After about 10-15 years working with many different systems that one way or another store their data in a RDBMS, all I can say is that I agree with what you wrote. ORM-wed code is a nightmare, 3-5 years on. When the ORM trends have shifted to something else, and the original people who implemented it or selected the framework is long gone.

Ill take a messy system with hand coded SQL over that any day, atleast then you have a chance to refactor.

Also, its not that hard to implement a pluggable data access layer (that uses hand written SQL). The most important thing is to keep your RDBMS data model separate from your application model. These two will be intermingled when you are using a ORM, in my experience.


I'm a fan of a hybrid approach (a few wrapper functions around PDO itself that just abstract the repetitive stuff in PDO but not the SQL, very similar to the post), and very thin ORM too.

I like a basic Model class with a few helpers that I can extend to keep my logic separated from my controllers, but that's about it. Inside any given Model method, SQL is fair game.


I'm a fan of the recent move towards Micro-ORM's. As others have said, SQL is quite expressive and pretty easy to learn (for most things). I suspect that the reason why many app developers shy away from it is because it is set based rather than object oriented.


I really enjoy Flourish's ActiveRecord model http://flourishlib.com/docs/fActiveRecord

It feels natural, also it let's you do SQL if you really need it.


I've been using the library for the last few months on a number of projects. It's sort of become my Swiss Army knife for PHP. It's saved me a ton of time.


I'd say that's one of the bad examples according to the article. :)


This sentence took me several reads to parse: "I will refer to any library or framework for interacting with a database besides writing straight SQL as an ORM in this article."

Maybe it's just me. :)


Not just you. :)

Some rearranging/rewriting would make it easier to parse. E.g.:

“In this article I will use the term ORM to refer to any library or framework for interacting with a database; that is, to refer to anything other than writing straight SQL.”


But It was very informative, as he explains what he is talking about since the definition of an ORM seems to be quite different for different people.

For me it also means anything that tries to generate SQL.


Yeah, that's exactly what I meant by it.


I would just add a fetch_scalar() function. It makes some common operations get very readable:

$total_users = $db->fetch_scalar("SELECT COUNT(*) FROM users");


fetch_column() does essentially that. You can pass in the column number you want fetched, in this case, it would be the 0th column.


I know. I would at least add it as an alias to $fetch_column(0), out of sheer readability preciosism =D


I'm interested in your counter arguments too. I'm sure there is some component or aspect I'm missing.


It's really all about factoring. You'll notice now that you have model logic in your controller. If you want to reuse that elsewhere, you'll first have to extract it to another class. That class is effectively a SQL generation library, except it's not useful in a general sense and it's not as well tested. The more you do this, the more you converge on reinventing a full blown ORM.

Dataset entries
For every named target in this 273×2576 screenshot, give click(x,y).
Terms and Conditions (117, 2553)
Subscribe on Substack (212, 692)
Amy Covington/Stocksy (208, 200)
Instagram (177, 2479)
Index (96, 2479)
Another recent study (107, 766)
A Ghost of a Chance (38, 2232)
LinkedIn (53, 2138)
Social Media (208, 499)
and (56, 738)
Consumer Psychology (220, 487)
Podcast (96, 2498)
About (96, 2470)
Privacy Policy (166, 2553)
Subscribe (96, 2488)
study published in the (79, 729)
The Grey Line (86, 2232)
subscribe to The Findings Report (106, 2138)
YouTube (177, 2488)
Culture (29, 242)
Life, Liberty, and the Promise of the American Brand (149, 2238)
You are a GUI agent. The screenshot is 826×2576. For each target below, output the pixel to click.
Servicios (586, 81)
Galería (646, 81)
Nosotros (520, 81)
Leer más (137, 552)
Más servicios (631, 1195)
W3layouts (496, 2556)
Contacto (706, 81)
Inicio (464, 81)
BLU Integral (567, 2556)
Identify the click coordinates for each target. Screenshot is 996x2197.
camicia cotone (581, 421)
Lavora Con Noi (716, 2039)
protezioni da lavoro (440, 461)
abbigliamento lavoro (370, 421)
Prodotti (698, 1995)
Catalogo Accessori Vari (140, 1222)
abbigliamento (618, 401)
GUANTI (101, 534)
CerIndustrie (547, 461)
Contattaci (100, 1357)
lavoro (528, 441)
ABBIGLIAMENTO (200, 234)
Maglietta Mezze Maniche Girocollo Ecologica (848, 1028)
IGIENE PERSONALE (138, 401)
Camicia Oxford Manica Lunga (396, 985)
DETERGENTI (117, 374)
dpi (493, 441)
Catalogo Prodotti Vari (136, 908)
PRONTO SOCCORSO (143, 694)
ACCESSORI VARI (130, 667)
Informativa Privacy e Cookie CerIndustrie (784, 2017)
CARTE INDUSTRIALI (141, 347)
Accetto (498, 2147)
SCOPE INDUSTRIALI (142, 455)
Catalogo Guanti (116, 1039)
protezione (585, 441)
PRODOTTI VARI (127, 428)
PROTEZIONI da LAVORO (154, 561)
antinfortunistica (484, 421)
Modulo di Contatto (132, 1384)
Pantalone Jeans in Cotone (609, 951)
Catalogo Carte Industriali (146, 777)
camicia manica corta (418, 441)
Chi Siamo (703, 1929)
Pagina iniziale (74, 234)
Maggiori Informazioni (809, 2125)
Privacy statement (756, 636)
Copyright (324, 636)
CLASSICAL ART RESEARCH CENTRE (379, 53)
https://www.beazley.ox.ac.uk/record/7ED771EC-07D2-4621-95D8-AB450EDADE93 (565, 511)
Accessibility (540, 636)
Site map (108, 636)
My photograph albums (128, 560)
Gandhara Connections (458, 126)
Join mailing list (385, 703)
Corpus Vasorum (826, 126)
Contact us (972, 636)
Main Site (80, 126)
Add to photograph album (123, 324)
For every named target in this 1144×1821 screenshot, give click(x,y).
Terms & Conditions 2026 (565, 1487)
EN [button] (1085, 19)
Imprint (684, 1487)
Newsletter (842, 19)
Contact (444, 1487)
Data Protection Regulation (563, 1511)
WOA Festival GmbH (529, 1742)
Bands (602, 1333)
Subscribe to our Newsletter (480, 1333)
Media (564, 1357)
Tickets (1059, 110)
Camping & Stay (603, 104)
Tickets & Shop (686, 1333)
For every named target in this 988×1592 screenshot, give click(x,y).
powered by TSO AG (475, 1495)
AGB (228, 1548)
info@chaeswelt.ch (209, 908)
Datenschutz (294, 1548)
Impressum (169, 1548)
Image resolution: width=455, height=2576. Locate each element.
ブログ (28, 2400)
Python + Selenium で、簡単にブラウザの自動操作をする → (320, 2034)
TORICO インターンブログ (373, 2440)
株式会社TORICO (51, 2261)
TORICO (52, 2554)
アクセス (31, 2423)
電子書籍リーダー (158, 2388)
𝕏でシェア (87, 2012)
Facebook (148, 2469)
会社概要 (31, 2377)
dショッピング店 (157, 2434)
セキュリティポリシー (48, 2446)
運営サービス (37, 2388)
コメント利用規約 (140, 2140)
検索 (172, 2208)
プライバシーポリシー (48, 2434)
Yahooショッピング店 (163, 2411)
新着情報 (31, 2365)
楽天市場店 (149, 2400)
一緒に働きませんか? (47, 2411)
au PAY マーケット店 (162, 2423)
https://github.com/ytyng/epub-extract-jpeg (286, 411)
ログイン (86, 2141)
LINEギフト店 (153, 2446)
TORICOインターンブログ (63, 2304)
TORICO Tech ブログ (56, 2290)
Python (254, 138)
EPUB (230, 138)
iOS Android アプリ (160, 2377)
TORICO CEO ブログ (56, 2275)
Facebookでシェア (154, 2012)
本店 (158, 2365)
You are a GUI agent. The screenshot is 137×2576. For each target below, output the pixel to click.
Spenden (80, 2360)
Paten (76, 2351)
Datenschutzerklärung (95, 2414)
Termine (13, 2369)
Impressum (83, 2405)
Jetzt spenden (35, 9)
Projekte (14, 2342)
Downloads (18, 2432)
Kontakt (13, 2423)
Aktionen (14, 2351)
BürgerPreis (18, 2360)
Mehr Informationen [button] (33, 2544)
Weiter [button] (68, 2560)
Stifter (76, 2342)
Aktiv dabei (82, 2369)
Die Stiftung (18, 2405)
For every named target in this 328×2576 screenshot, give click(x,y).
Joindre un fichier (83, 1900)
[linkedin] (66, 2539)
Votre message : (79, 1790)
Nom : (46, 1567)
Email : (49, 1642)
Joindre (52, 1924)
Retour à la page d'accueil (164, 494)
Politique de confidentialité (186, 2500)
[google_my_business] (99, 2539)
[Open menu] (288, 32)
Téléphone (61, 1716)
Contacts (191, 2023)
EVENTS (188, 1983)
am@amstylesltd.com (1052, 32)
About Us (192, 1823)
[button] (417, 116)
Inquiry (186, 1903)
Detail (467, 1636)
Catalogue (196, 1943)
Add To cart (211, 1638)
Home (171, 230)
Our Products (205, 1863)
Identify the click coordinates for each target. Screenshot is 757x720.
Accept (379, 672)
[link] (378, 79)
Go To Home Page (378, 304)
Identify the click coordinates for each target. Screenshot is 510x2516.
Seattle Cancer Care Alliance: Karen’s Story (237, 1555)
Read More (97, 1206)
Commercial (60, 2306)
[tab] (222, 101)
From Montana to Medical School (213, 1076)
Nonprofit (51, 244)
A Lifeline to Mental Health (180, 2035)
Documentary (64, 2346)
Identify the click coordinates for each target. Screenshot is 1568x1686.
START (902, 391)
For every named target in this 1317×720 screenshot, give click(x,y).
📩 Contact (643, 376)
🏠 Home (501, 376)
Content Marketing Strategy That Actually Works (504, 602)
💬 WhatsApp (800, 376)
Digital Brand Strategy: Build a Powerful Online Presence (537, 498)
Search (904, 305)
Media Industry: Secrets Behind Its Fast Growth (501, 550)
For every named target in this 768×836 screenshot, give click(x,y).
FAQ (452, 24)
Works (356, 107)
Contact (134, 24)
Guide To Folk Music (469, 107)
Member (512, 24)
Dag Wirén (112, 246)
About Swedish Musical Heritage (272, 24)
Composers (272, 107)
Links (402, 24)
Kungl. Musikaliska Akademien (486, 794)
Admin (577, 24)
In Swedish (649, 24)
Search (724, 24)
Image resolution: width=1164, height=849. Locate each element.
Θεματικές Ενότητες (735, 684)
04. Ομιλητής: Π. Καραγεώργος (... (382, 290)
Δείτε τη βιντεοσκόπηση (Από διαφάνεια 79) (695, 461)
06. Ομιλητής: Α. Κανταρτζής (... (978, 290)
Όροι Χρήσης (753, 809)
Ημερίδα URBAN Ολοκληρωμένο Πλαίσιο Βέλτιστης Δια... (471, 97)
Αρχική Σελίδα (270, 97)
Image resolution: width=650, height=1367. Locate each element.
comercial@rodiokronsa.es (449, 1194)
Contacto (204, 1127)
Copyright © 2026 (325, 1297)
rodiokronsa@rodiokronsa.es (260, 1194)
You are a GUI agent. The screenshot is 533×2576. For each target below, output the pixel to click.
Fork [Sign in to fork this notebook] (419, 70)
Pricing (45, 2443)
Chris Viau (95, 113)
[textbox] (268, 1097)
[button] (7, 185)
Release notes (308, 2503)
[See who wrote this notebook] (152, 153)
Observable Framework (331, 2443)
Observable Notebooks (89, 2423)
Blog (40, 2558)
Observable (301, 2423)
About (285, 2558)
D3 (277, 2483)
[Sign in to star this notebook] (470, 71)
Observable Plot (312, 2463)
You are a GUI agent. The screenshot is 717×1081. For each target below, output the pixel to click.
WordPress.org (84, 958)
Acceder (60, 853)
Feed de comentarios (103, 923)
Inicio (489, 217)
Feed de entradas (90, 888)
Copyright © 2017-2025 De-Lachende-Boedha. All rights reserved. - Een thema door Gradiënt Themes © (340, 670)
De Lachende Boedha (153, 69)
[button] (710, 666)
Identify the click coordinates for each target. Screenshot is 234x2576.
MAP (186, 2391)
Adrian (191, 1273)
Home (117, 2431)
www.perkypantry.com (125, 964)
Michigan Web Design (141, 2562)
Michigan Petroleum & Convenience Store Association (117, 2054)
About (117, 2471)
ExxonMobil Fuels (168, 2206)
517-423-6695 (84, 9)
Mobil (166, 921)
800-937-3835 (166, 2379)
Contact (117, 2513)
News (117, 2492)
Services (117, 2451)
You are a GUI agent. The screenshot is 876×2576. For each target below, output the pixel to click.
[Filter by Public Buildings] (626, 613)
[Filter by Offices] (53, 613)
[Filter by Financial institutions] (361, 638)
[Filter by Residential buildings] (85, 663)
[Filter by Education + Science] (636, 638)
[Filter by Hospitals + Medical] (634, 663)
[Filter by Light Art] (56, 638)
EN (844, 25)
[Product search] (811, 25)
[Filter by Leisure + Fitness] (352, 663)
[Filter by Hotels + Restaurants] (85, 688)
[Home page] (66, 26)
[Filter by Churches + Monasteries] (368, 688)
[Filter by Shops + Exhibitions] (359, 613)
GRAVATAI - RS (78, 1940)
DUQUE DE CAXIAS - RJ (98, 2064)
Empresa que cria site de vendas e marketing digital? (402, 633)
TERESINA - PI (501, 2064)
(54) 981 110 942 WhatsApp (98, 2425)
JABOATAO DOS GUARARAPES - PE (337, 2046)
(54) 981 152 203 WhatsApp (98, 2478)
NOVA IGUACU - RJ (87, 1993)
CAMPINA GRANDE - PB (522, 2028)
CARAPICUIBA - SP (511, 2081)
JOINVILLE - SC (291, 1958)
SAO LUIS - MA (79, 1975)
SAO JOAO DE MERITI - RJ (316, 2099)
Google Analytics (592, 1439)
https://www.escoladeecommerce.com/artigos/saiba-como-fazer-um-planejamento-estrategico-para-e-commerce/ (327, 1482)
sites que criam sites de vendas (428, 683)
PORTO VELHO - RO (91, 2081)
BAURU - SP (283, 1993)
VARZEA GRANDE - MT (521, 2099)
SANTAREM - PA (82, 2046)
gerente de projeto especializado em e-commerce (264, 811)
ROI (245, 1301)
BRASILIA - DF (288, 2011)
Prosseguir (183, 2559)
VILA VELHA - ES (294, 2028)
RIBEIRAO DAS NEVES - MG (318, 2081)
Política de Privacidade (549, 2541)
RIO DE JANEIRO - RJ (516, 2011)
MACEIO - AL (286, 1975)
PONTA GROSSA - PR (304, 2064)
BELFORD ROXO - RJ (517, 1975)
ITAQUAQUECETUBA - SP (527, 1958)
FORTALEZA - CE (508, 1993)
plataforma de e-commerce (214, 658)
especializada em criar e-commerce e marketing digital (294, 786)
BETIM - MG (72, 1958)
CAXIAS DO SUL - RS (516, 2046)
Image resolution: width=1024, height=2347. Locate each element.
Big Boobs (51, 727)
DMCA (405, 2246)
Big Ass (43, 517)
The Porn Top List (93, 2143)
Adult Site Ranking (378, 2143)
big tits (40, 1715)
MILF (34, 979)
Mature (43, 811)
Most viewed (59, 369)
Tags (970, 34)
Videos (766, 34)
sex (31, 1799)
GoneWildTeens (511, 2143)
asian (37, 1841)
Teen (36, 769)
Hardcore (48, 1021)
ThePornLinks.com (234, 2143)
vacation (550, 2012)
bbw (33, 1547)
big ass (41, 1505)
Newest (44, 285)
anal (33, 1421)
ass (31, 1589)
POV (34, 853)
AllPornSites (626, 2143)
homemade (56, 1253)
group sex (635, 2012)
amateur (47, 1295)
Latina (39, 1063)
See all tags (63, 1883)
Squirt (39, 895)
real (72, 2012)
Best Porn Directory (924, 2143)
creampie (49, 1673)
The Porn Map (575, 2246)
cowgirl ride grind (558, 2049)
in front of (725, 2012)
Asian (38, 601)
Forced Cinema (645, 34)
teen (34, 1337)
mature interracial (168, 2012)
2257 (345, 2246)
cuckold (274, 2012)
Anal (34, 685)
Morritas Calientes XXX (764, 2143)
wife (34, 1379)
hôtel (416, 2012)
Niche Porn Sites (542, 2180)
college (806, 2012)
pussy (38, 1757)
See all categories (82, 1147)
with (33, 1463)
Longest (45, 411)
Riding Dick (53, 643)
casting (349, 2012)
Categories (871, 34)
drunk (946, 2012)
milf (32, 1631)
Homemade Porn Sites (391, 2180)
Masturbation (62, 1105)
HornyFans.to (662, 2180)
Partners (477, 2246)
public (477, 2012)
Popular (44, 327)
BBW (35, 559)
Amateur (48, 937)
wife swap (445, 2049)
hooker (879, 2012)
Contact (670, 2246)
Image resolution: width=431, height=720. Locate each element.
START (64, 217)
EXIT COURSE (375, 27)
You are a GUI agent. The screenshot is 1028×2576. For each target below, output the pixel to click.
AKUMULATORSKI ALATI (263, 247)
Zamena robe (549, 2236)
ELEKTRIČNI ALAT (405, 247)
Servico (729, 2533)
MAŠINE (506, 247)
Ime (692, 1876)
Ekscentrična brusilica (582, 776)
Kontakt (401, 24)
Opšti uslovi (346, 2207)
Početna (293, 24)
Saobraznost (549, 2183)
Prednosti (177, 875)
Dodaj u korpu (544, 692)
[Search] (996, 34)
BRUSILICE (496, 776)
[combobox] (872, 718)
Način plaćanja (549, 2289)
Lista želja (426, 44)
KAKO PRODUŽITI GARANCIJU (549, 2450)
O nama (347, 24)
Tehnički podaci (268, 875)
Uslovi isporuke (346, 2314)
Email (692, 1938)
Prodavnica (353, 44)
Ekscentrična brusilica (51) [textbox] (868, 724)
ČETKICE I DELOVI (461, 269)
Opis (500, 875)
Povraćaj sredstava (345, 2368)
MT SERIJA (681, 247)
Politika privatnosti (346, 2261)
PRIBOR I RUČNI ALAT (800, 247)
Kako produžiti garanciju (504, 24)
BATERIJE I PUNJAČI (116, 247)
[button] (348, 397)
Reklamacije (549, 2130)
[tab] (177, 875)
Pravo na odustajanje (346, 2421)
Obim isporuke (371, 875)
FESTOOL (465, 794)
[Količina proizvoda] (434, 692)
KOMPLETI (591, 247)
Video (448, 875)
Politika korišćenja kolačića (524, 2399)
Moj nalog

## Things to do
**1)** In the ORM discussion, rewrite the section starting at "Ill take a messy" and ending at "in my experience.", changing "data access layer" to "persistence layer".
**2)** In the ORM discussion, which function does a commenter say already does essentially what the proposed fetch_scalar() would do?

## Solved problems
**1)**
Ill take a messy system with hand coded SQL over that any day, atleast then you have a chance to refactor.

Also, its not that hard to implement a pluggable persistence layer (that uses hand written SQL). The most important thing is to keep your RDBMS data model separate from your application model. These two will be intermingled when you are using a ORM, in my experience.

**2)** fetch_column()